Hours after filing, the Supreme Court refused to accept the case of a Pennsylvania Republican congressman who disputed Biden’s victory there, which could dismiss the fate of Paxton’s case.
“We’re intervening in the Texas (plus many other states) case. That’s great,” Trump wrote in his Twitter post on Wednesday.
– Hungary needs a victory!
The Republican president, who repeatedly claimed without evidence that widespread fraud had deceived him from victory against Biden, also underestimated the Supreme Court’s rejection of the Pennsylvania case filed by MP Mike Kelly.
“This was not my case, which was reported so incorrectly. The case everyone was waiting for was the case of the state with the accession of Texas and many others,” Trump tweeted. “Very strong, ALL CRITERIA MEET.”
“How can your presidency be when the overwhelming majority thinks the election is RIGHT?”
White House press secretary Kayleigh McEnany, in her tweet, calls Paxton’s action “the most significant, comprehensive case to date, outlining the 2020 election irregularities.”
Republican Paxton, who continues to be charged with securities frauds committing state crimes, asked the Supreme Court on Tuesday to seek leave to sue to block Biden’s victory in the four battlefield states.
Paxton said blocking was justified because of allegedly incorrect changes in election procedures over the past year, allegedly different treatment of voters in democratic-difficult areas, and “irregularities.”
The legal action implicitly suggests that state legislatures can effectively override the victory in the referendum achieved by Biden and then appoint Trump’s constituents to the Electoral College, which actually chooses the winner of the national election.
The same endgame strategy that Trump is pursuing in both legal matters and battlefield states under pressure from elected officials.
Biden is projected to get 306 votes in the Electoral College when he meets next week, 36 votes more than is needed to achieve a White House victory.
If he were denied the election votes of the four states named in Paxton’s motion, Biden would have less than 270 votes.
“I’m sorry Texas people are wasting their tax dollars on such a really embarrassing lawsuit,” Wisconsin attorney general Josh Kaul said Tuesday.
“Texas is just as likely to change the outcome of the Ice Bowl as it is to overthrow the will of Wisconsin voters in the 2020 presidential election,” Kaul said, referring to the legendary NFL Championship Game on December 31, 1967, when he defeated Wisconsin’s Green A Bay Packers the Dallas Cowboys of Texas when temperatures dropped below 13 degrees at Lambeau Field.
On the other hand, Rudy Giuliani, Trump’s chief lawyer for the campaign, called Paxton’s efforts “a great petition to the Supreme Court.”
Giuliani insisted on Wednesday that the fight for the annulment of the election will not end even if the Supreme Court rejects Paxton’s motion.
“No, the end of the line is when state lawmakers make the final decision on whether to take control of it, because there’s a real battle going on,” Giuliani said in his call to ‘Bernie & Sid’. program on WABC-AM.
Giuliani was hospitalized with the coronavirus this week.
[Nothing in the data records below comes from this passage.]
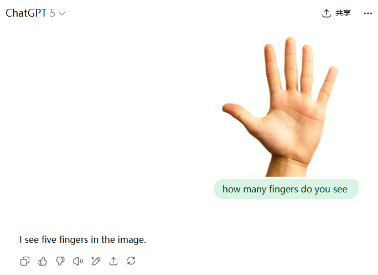378x275 pixels.
Task: Click the 共享 share label
Action: pyautogui.click(x=343, y=13)
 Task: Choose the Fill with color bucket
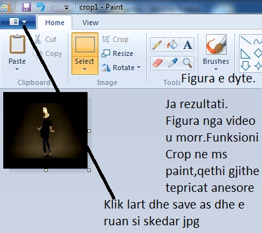click(173, 44)
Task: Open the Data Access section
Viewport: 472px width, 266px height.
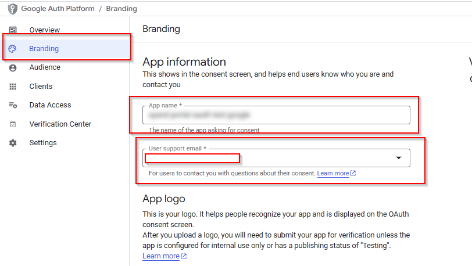Action: [x=50, y=105]
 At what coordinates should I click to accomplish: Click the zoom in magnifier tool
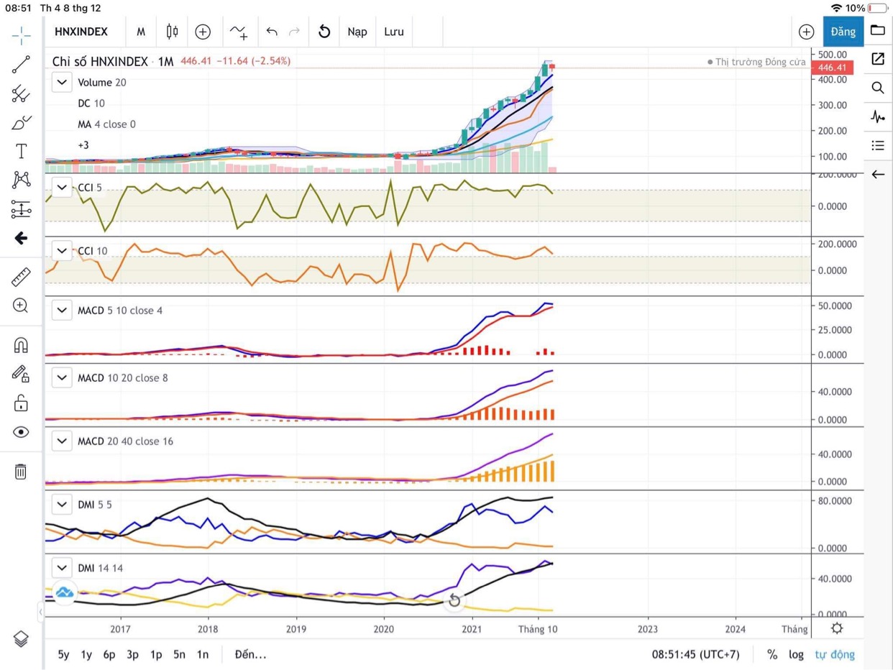[21, 306]
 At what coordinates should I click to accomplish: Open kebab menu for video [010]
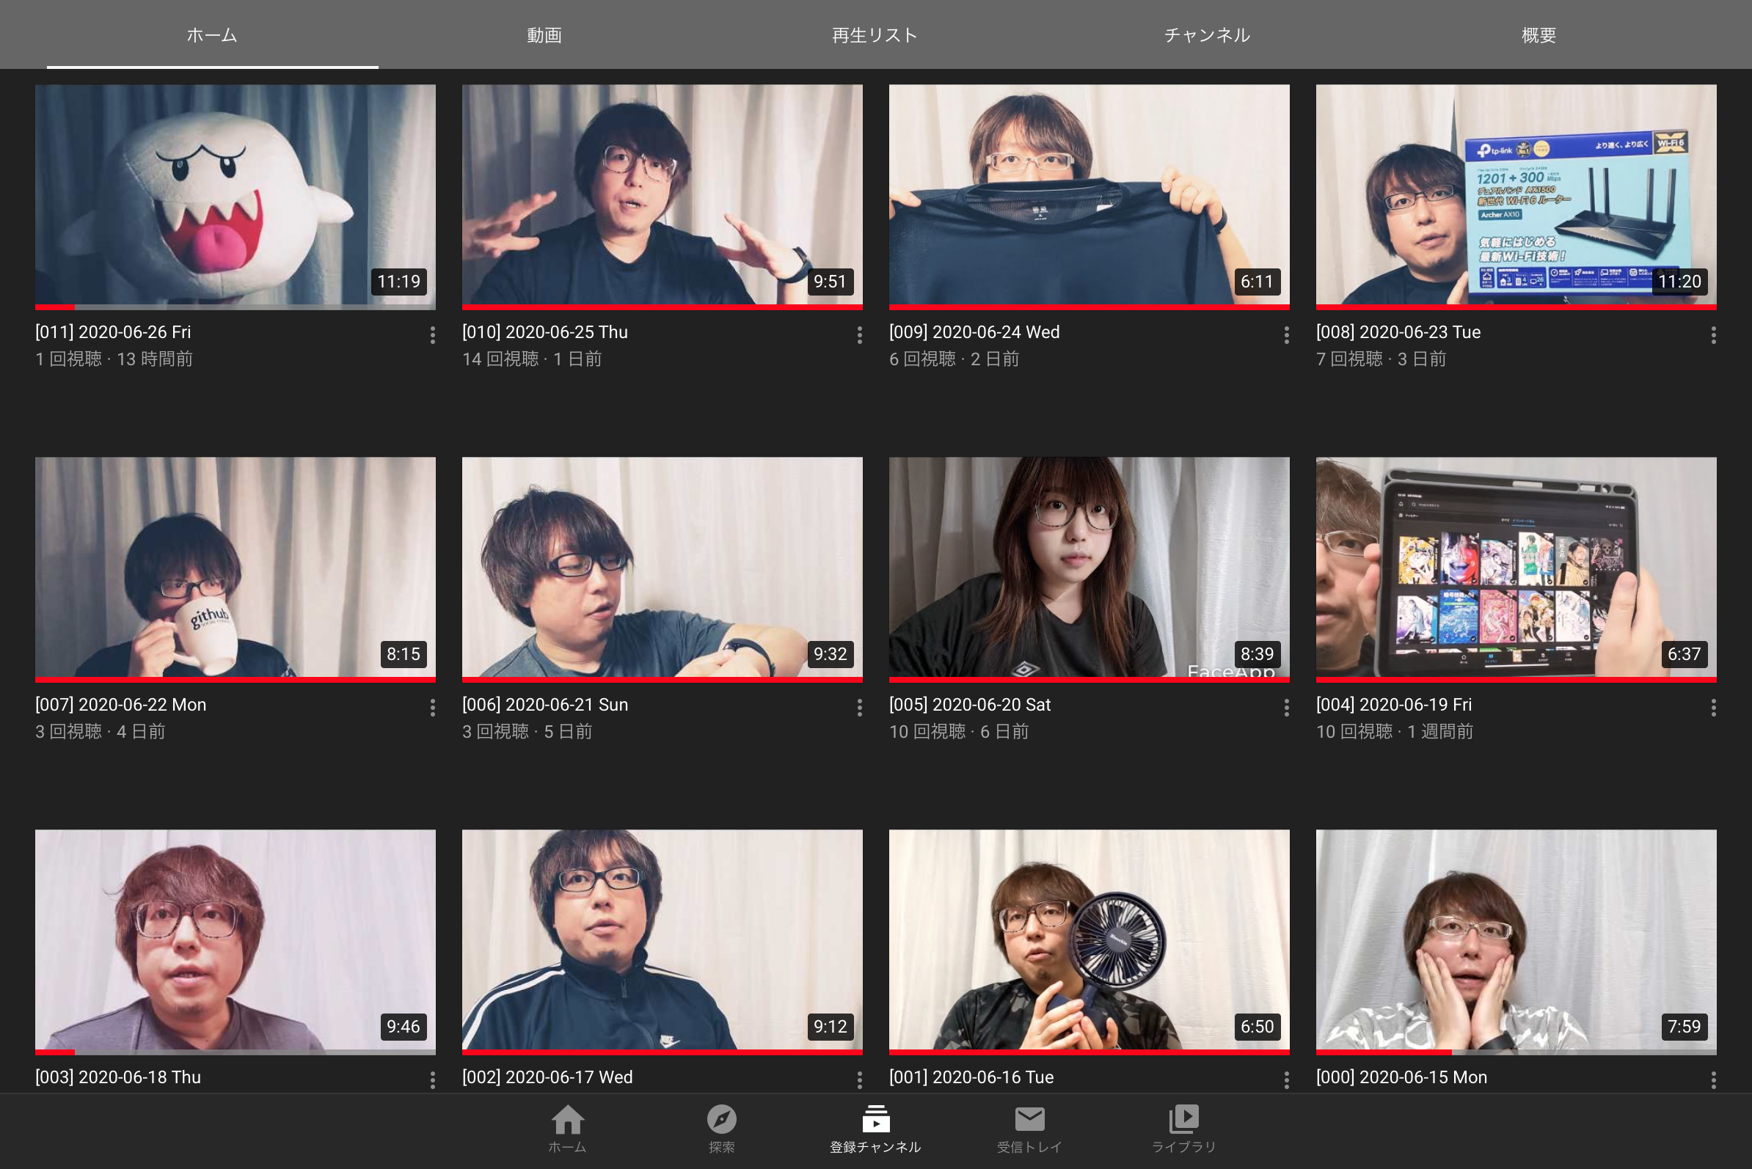(x=859, y=335)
In Wednesday’s call, Giuliani hinted that the Trump campaign and its deputies have repeatedly lost the legal challenges that undermine Biden’s victory as a result of the “spin” of media outlets involving judges hearing cases.
“Judges are just human beings, they read – they probably read more of these newspapers than most people, so they’re very affected by the spin of things,” Giuliani said.
“And the spin for that, ‘Well, Trump has really lost and is a sore loser. “”
Last month, a Pennsylvania federal judge, Matthew Brann, blew up Giuliani’s legal arguments in a case seeking to invalidate millions of votes in Keystone State.
“Tense legal arguments were presented to this Court without merit and speculative allegations, were not taken into account in the operational complaint, and were not supported by the evidence,” Brann wrote in an angry opinion dismissing Trump’s case. Brann is a former official of the Republican Party and a member of the Conservative Federalist Society.